Jakarta, tanganrakyat.id – Sumatera Utara kembali membara, bukan karena prestasi, melainkan akibat krisis listrik akut yang membuat wilayah ini layaknya terlempar kembali ke “zaman batu” era 2017 silam. Sepekan terakhir, sistem elektrifikasi di sejumlah wilayah krusial, khususnya Kota Medan dan Kabupaten Deliserdang, lumpuh total akibat pemadaman masif yang tak kunjung usai hingga Senin (8/6/2026).
Tragedi “byarpet” nasional ini dipicu oleh ambruknya belasan tower Saluran Udara Tegangan Tinggi (SUTT) 150 kV dan Saluran Udara Tegangan Extra Tinggi (SUTET) 275 kV pada Kamis (4/6/2026) lalu, yang sukses melumpuhkan aktivitas jutaan warga.

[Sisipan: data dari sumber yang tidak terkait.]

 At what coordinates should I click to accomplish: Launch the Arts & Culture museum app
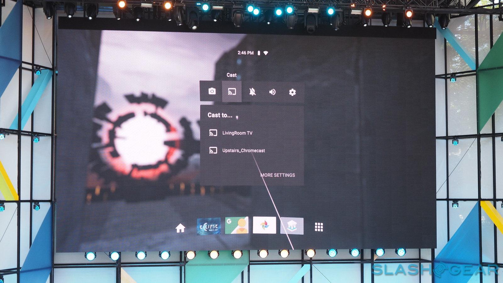pos(292,226)
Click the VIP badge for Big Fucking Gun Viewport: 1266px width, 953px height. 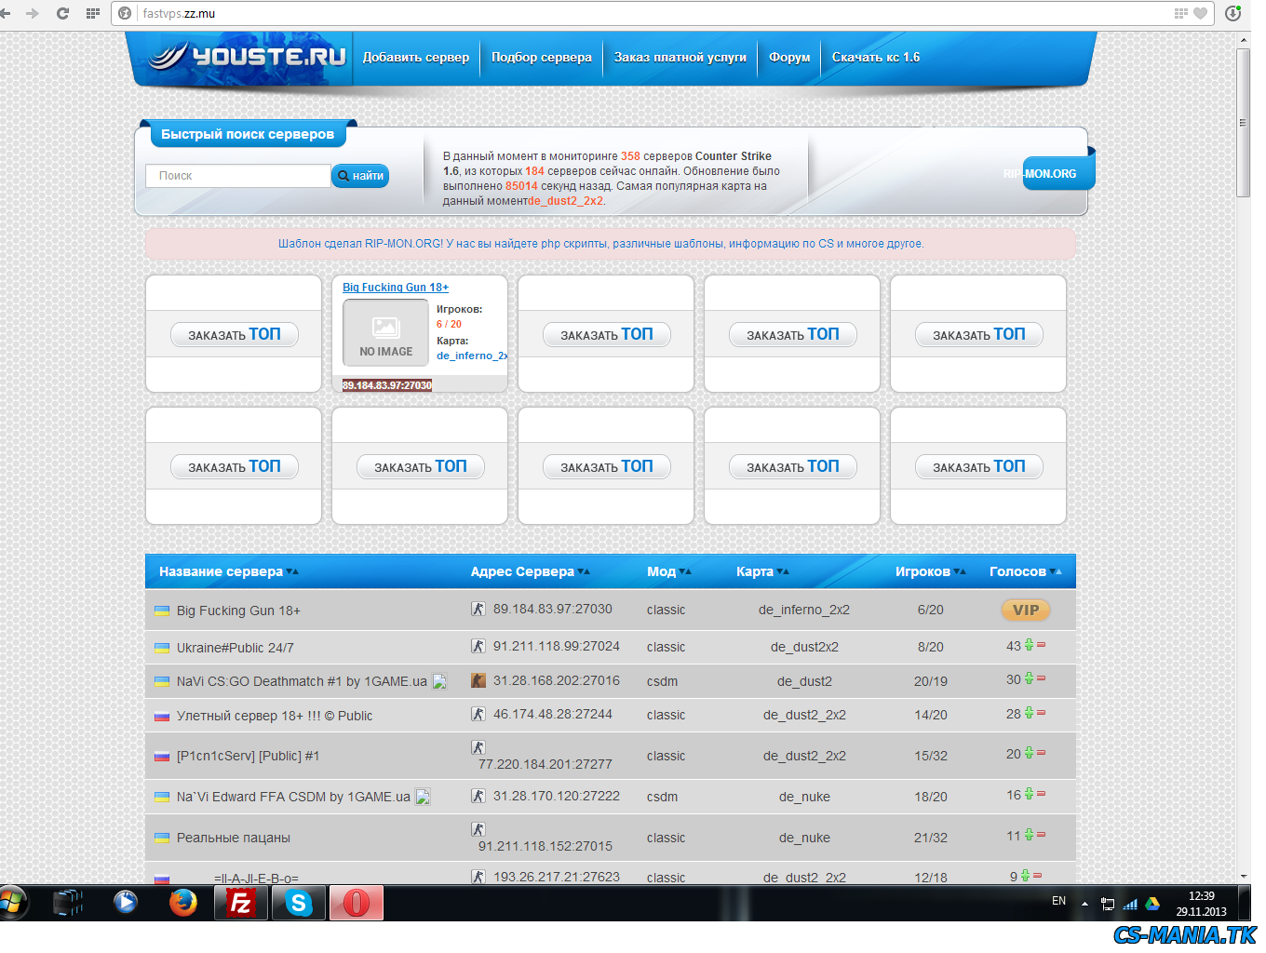click(1025, 610)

Masyarakat yang geram menilai PT PLN (Persero) tidak bertanggung jawab dan hanya bisa berlindung di balik tameng “permintaan maaf” tanpa solusi konkret. Ade, seorang warga Kelurahan Denai, Medan, membeberkan bahwa pemadaman bergilir terjadi minimal 3 jam setiap hari dan diperkirakan akan menyiksa warga hingga proses perbaikan selesai pada 14 Juni mendatang. Imbas kelalaian ini sangat fatal: peralatan elektronik rumah tangga rusak massal, hingga ribuan ternak milik pengusaha ayam mati mendadak, memicu kerugian material yang luar biasa besar tanpa adanya jaminan kompensasi yang jelas.
Krisis ini memantik reaksi keras dari Koordinator Relawan Listrik Untuk Negeri (Kornas Re-LUN), Haji Teuku Yudhistira, yang mengecam keras bobroknya manajemen PLN dalam menjaga keandalan pasokan energi primer.
Menurut Haji Yudhistira, masyarakat telah menunaikan kewajiban membayar tagihan tepat waktu, namun hak mereka untuk menikmati listrik yang stabil justru dirampas oleh ketidakbecusan birokrasi. Ia menilai jargon “listrik andal” yang selama ini digaungkan PLN tak lebih dari sekadar omong kosong di tengah realita pemadaman yang menyengsarakan rakyat.
Merespons jeritan publik, Yudhistira mendesak Presiden Prabowo Subianto untuk segera turun tangan dan bersikap tegas terhadap kegagalan struktural ini. Ia menegaskan bahwa rencana ambisius pemerintah untuk membangun pembangkit listrik ribuan Megawatt (MW) akan menjadi sia-sia jika operator utamanya dipimpin oleh sosok yang dinilai tidak kompeten.
Desakan publik kini mengkristal pada satu tuntutan mutlak: pencopotan Direktur Utama PLN, Darmawan Prasodjo, yang dianggap gagal total dalam mengelola BUMN strategis tersebut.
Momentum penghakiman bagi manajemen PLN tampaknya akan segera tersaji dalam hitungan hari. Berdasarkan penegasan Chief Operating Officer (COO) Danantara, Dony Oskaria, PT PLN (Persero) dijadwalkan akan menggelar Rapat Umum Pemegang Saham (RUPS) pada 15 Juni 2026 mendatang.
Baca juga:
Sinergi Energi: Pertamina EP Pasok Gas Jutaan Dolar demi Dongkrak Lifting Migas dan Listrik Industri
RUPS ini digadang-gadang akan menjadi panggung eksekusi dan penyegaran total bagi jajaran direksi PLN demi menyelamatkan hajat hidup orang banyak dari kutukan pemadaman listrik yang terus berulang.